A good designer has to be well familiar not only with the answers to the designer’s questions, but he should be familiar with those to the printer’s questions as well. And a good printing rep will be conversant on designer issues—that’s his client’s world. They must also beware that the answers change constantly and study the new issues that come along. As the bridge between the designer and the press room, the printing representative has to make sure he understands the issues at play and bridge the gap between his prepress department and his designer/client.

To do the job well, necessary knowledge in these fields is oppressively dynamic and unrelenting. And, as long as new microprocessors are invented, operating systems are updated, and software applications are upgraded, the learning curve will never go away.

Never.

Respect for the creative professional

The first question from the publications director or editor likely is: “Why should this matter to me? Isn’t most of this the printer’s concern (or the engraver’s, or the color separator’s, or the digital photographer’s, or—God help us—the purchasing department’s)?”

But, since 1984 (the advent of Macintosh and desktop publishing), more and more of what others were once responsible for has found its way onto one person’s desk—the designer’s. Publishers were happy with the prospect of crossing off line item after line item from their publication invoices courtesy of do-it-yourself desktop publishing. No more typesetting costs! No more buying scans! No more color house or service bureau bills! No more $250-an-hour digital editing suites! You can do it all right on your desktop! (Zip-zop, remember?) And everybody has a computer on their desk—you too can be a graphic designer, glamorous job that it is!

With that capability, however, knowledge is power, and the lack of it costs money rather than saves it. One can’t simply point to the printer since more and more is happening to the files before the printer lays hands on them.

Call it responsibility compression—the jobs of many specialized professionals condensing onto the designer’s desktop. And, with photography having shifted to digital, once again the purviews are intersecting. Photographers are having to deal in what was once the concern of designers and deliver ready-to-place images that may or may not be friendly for commercial printing vendors. But, even at that, the responsibility focal point is still the designer’s desk.

At the same time, consider that since 1984, many of the same technical advancements have brought lithography to a new high in terms of capability. Combine all of the technological advances in the creative arts with modern advancements in printing like PDF/JDF workflow, computer-to-plate prepress, and automated monitored (closed-loop) color printing, and the world should be producing the most eye popping, highest-quality, advanced print product since Johannes Gutenberg.

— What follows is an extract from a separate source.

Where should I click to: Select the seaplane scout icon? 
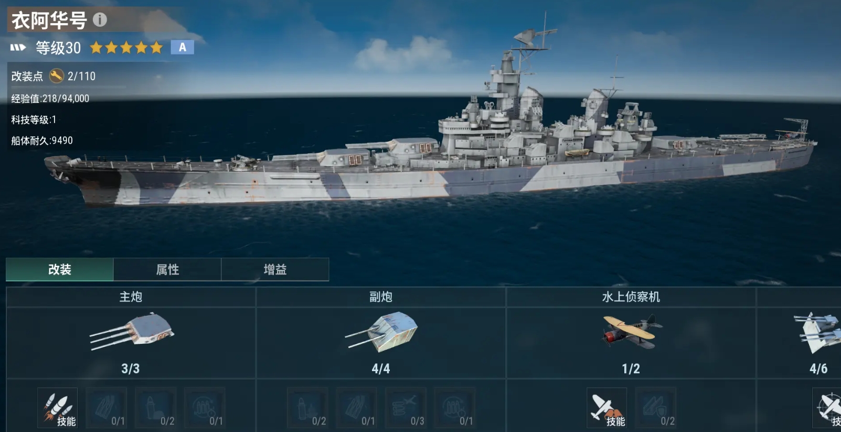[631, 331]

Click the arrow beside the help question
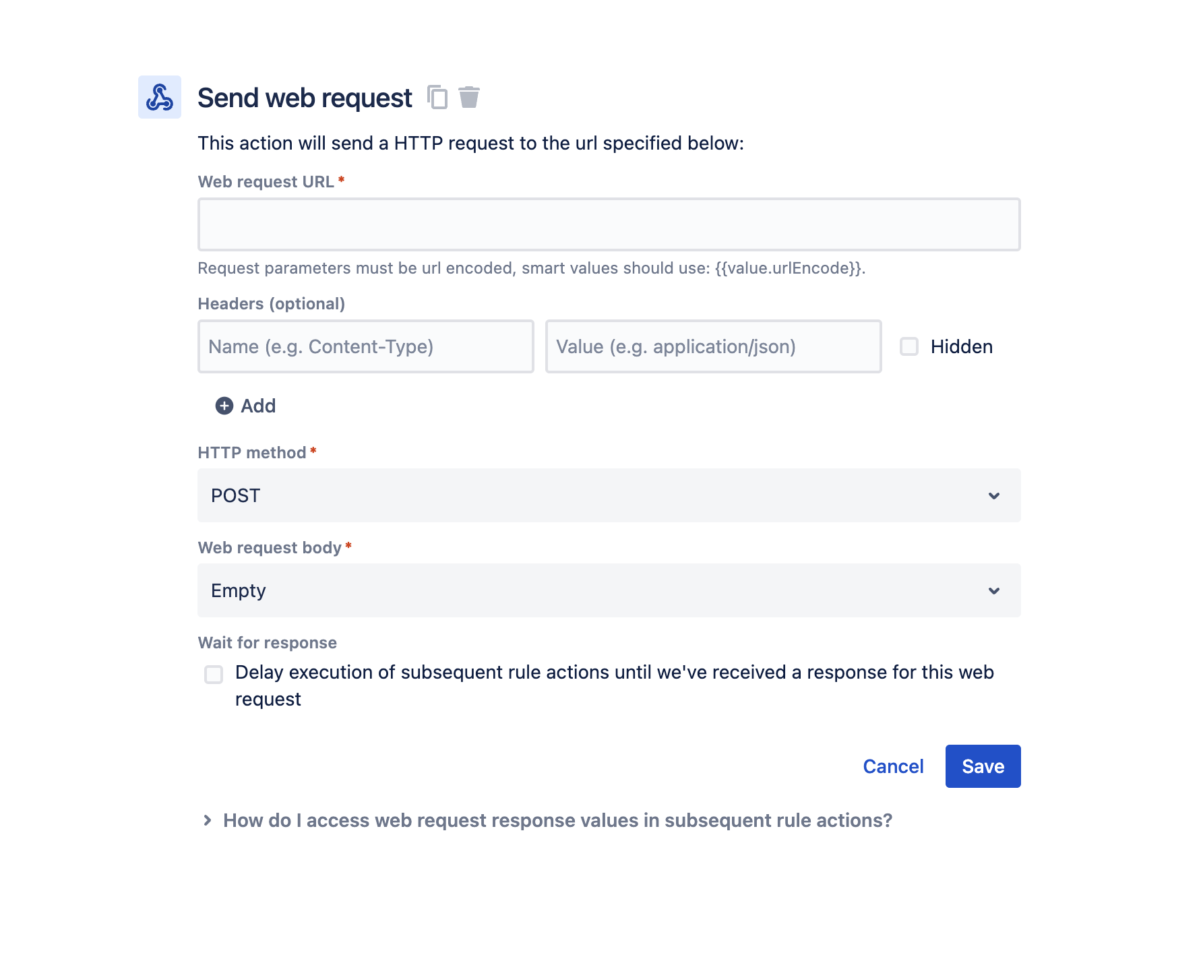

With all due respect to the many versatile designers who do good work everyday, by eliminating the many artisans and concentrating production workflow on one desktop, we’ve created in many cases a Peter-Principle-writ-large that exists industry wide resulting in lower standards—but, you’re saving money. If your design staff is producing award-winning, color-accurate work and trendsetting design, then—compared to graphic design twenty years ago—they’re the rough equivalent of a one-man band attempting a complex musical score and pulling it off.

A good creative professional is going to work hard to stay current on as much technology as he can. The reason is two-fold:

First, a design professional is just that—a professional. Along with the pride, self-confidence, and perceived ego, the need is there to have a command of the cutting edge—not just in the mechanics of software, hardware, ink-on-paper manufacturing, and internet tech, but in color trends, design trends, and things creative that will give them the satisfaction that they are executing the highest creative product they are capable of. If a design professional doesn’t occasionally express himself or herself with an abundance of confidence or ego, he or she isn’t worth his or her salt.

The second reason creatives work hard at staying current is to make them more hirable when those who take them for granted tick them off.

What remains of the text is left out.